Yee Chung and Man Wah Chan stood at the edge of the crowd near the Southern Pacific tracks. They had never witnessed the beginnings of a town before. There had been rumors of the impending land sale for weeks, ever since the California Lumber Company had stretched its 56-mile flume from above Fresno Flats to the railroad. Now it was actually happening. Right before their eyes, a town was being laid out. The Valley was giving birth to Madera. The four-mile trek from their merchandise stores in Borden's Chinatown was a small price to pay for a first-hand look at the spectacle that was about to unfold.
As the public sale of lots commenced, a gargantuan figure astride an overworked draft horse bought the first lot. Yee Chung and Man Wah knew him well; who didn't? Captain Russel Perry Mace owned the Borden Hotel.
The captain wasn't like most of the other whites in Borden. He didn't insult them. He was never heard applying epithets to Yee Chung or Man Wah, at least not to their faces. On the contrary, he actually seemed to think they were human. Maybe that's why he patronized both merchants, whose stores stood side by side.
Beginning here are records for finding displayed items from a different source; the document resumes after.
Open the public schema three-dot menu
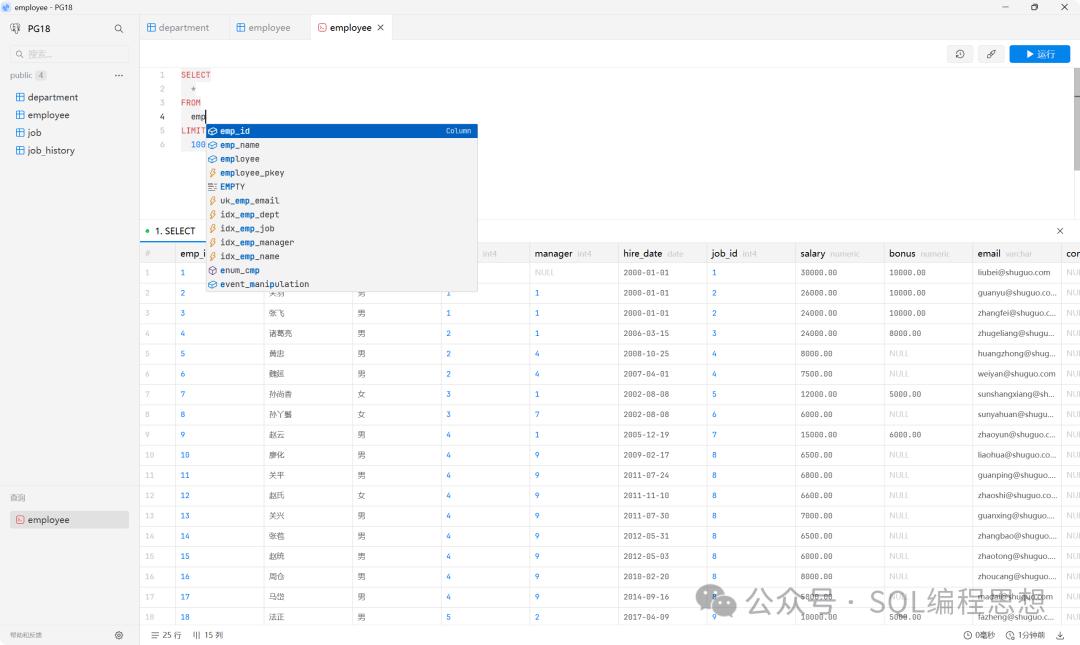1080x645 pixels. [119, 76]
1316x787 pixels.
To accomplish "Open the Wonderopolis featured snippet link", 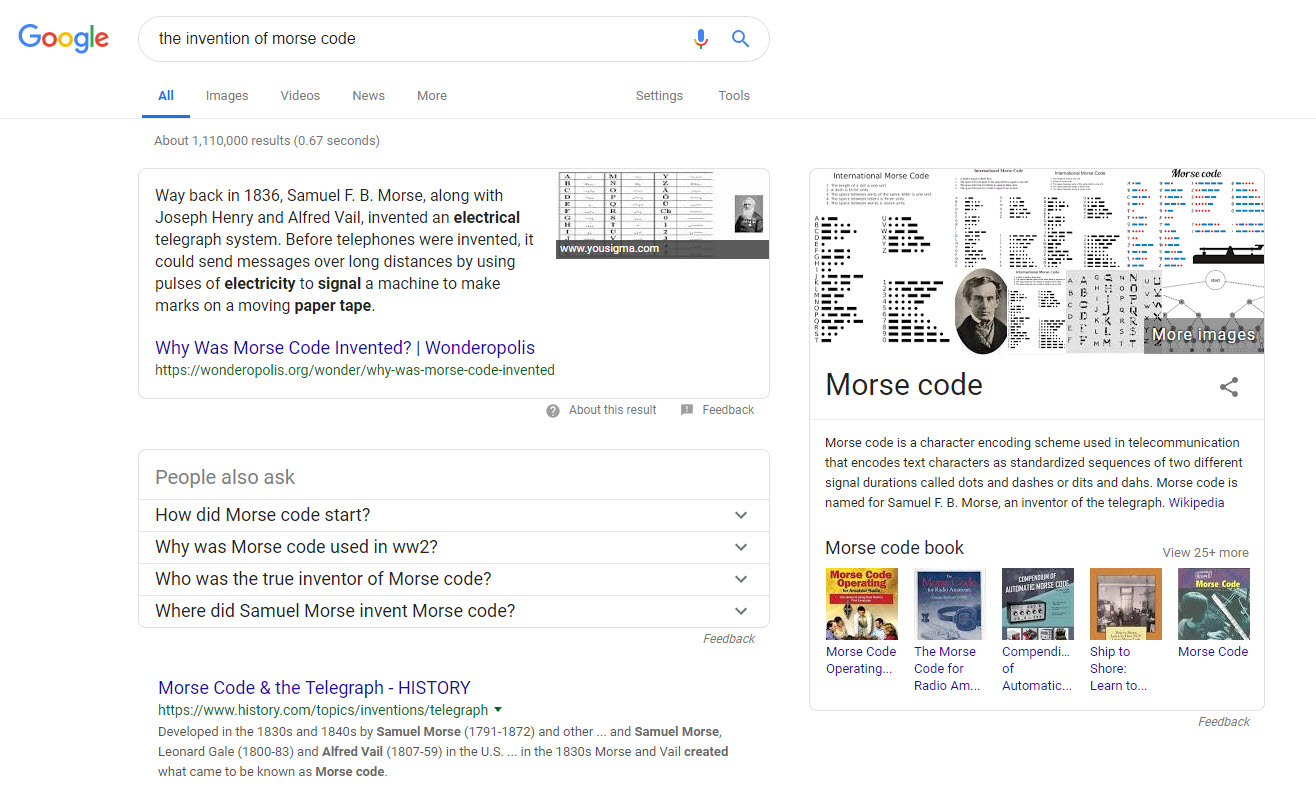I will pos(345,348).
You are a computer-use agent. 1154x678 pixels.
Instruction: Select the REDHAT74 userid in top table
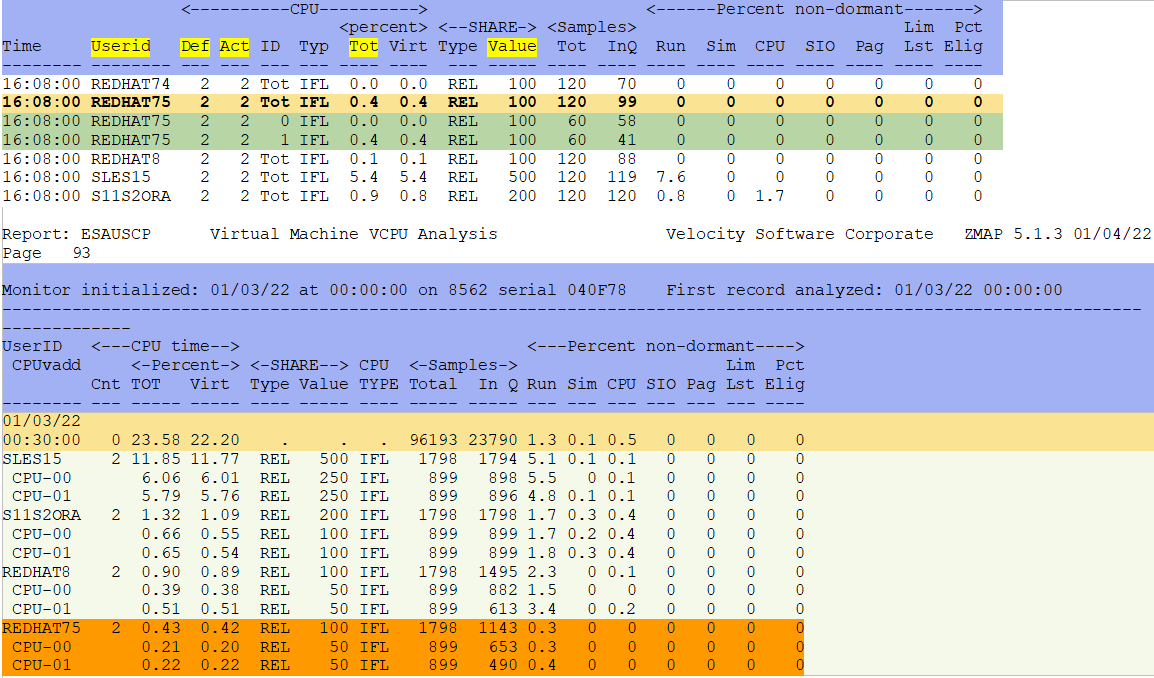130,84
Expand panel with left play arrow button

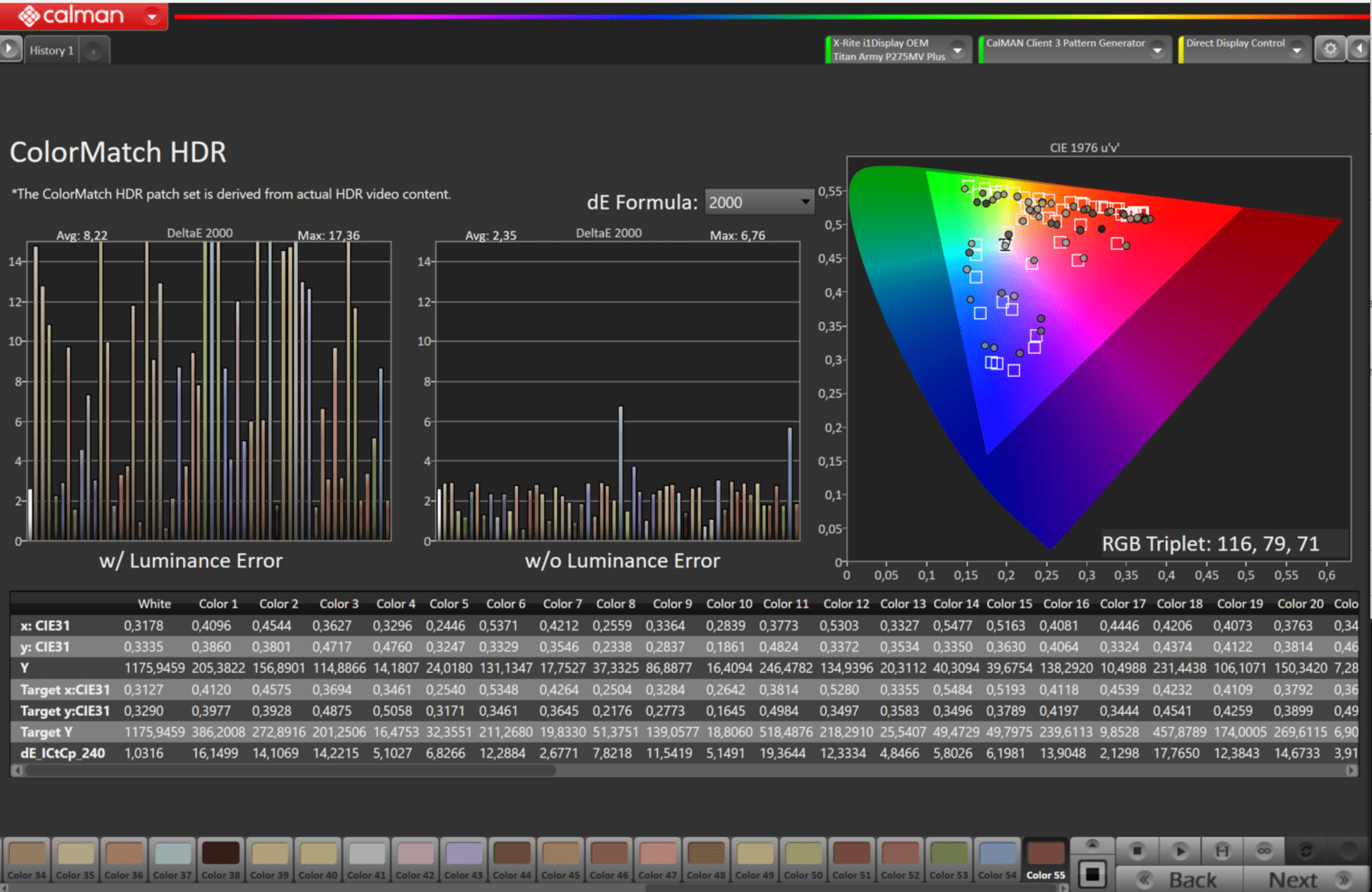(x=10, y=49)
By four o'clock in the afternoon, all of the town lots were sold, and Madera had sprung into existence, at least on paper. The two compatriots turned their faces from the parched land that would one day become the county seat and headed south in Man Wah's spring wagon. Only the creaking of the wooden wheels broke the silence, yet the nippy October air was heavy with thought; both men knew what was going through the mind of the other. By some strange twist of fate they had been cheated.
The lumber flume was to have terminated in Borden. That's where the planing mill was supposed to have been built, bringing with it a population explosion and a business boom, even in Chinatown. Instead it had been brought to Isaac Friedlander's land. Now all eyes would be on Madera. If it grew into a real town, what would happen to Borden? What would happen to its Chinatown? What would happen to them?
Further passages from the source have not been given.